Viewing 5 replies - 1 through 5 (of 5 total)
  • Plugin Author edo888

    (@edo888)

    Hi,

    Can you provide more details about what are you doing?

    “set a placeholder before consent” – may be you can provide an example?

    Thanks! 🙂

    Aert Hulsebos

    (@aahulsebos)

    Hi @edo888,

    I am working on a solution for a user of Complianz, and your plugin:

    https://wordpress.org/support/topic/google-translate-9/

    In short, the googleapis.com domain should be blocked before consent, because it registers an IP address without any explanation about sharing, or processing.

    In that case, live translation without consent is not possible anymore in the EU. For this purpose, we always try to set a placeholder that provides feedback about the blocked service and the need of consent.

    We use div classes to set placeholders. In this case, all div elements are with ID only, which overrules any changes we like to make without a significant hack.

    The best solution would be to work with the Consent API. This API is created by Complianz & Cookiebot to standardize consent between plugins & services.

    https://github.com/rlankhorst/wp-consent-level-api

    It works like this:

    Complianz or Cookiebot will register consent and push it to the API to standardize consent for all plugins. Based upon the integration of the plugin(s), scripts are either blocker or loaded before/after consent.

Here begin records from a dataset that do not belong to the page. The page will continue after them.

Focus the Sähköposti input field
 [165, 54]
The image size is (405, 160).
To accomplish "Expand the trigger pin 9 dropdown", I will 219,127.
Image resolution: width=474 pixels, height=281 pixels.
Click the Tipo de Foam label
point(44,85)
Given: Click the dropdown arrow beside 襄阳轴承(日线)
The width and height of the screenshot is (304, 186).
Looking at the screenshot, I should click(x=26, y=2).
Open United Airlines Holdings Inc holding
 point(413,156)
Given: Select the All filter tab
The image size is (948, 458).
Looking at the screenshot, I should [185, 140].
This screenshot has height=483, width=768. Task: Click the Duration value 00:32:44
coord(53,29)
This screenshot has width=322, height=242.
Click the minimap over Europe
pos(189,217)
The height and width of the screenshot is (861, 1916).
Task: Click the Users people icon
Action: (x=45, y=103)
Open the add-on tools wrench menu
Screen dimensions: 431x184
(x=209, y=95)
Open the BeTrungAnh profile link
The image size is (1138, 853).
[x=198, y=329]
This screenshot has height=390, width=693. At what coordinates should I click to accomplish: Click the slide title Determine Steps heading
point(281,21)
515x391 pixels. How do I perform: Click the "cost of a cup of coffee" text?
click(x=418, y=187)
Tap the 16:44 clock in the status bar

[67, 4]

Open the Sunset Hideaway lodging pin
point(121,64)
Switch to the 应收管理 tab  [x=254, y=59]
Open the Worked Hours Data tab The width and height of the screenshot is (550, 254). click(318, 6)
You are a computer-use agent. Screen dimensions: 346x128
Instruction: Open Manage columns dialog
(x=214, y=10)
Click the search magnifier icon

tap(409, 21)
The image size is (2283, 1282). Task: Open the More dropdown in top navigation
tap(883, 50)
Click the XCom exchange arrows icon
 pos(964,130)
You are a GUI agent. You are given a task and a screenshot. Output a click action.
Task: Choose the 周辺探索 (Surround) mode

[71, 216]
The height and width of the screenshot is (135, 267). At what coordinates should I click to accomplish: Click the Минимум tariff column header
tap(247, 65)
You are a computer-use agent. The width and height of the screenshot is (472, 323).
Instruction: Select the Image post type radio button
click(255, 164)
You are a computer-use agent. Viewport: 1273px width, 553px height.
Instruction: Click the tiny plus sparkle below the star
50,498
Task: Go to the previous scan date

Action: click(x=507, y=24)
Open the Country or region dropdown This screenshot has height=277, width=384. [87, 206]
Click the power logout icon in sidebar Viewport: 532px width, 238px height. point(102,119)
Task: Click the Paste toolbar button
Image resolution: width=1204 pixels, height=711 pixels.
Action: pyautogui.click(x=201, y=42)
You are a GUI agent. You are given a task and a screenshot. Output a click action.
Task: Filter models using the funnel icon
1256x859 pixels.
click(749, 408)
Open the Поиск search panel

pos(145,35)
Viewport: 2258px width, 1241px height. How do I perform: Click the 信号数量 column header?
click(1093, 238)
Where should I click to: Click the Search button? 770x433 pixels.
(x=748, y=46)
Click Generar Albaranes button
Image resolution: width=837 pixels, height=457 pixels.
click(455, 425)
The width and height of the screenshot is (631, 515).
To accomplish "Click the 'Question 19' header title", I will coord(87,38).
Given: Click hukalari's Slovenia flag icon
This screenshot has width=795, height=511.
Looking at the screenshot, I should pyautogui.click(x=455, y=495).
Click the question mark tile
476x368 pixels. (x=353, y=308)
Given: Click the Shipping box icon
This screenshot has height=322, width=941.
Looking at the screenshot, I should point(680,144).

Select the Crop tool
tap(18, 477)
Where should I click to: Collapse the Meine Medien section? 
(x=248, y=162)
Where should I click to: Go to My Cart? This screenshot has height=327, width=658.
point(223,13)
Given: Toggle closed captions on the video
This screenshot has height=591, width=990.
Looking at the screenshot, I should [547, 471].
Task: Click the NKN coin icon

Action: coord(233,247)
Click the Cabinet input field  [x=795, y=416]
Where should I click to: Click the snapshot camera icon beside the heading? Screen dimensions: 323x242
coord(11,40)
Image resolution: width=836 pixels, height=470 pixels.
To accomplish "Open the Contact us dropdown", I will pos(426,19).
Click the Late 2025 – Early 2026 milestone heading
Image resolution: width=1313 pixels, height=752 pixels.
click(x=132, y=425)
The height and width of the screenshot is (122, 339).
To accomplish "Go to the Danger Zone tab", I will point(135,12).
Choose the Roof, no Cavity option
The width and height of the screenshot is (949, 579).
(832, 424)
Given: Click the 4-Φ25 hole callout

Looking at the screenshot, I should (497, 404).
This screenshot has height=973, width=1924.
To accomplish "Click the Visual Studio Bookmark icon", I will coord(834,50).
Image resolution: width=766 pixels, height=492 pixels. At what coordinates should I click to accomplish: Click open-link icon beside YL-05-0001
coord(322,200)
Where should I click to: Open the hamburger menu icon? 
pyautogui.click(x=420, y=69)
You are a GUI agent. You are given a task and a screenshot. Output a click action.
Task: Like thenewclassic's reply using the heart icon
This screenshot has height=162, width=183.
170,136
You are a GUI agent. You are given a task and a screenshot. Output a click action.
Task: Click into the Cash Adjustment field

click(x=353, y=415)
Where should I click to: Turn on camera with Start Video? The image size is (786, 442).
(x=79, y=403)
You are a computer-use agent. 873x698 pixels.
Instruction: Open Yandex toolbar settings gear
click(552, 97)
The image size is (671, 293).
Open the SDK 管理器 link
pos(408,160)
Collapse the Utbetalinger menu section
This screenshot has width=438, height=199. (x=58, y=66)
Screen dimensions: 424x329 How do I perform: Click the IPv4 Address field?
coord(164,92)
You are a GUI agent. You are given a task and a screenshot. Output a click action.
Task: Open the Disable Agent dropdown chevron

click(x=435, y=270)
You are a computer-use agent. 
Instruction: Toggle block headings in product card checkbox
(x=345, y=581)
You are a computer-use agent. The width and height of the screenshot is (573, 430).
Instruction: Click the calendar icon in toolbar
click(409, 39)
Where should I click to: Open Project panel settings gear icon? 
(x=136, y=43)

This creates an opportunity for all plugins to conform to privacy laws in the EU, and other countries when applicable.

    Let me know what you think, we can help if you’re interested.

    More about this API: https://wptavern.com/proposal-to-add-a-consent-api-to-wordpress-feature-plugin-available

    Plugin Author edo888

    (@edo888)

    Hi,

    I still do not understand how adding a CSS class will prevent the necessary external js files from being loaded, may be you can provide more details?

    Thanks! 🙂

    Aert Hulsebos

    (@aahulsebos)

    Hi @edo888,

    It’s not about blocking the scripts, but what happens afterward. In most cases blocking scripts will render the service on hold, and sometimes invisible. To show a placeholder we use classes where the content used to be, to add feedback for the user.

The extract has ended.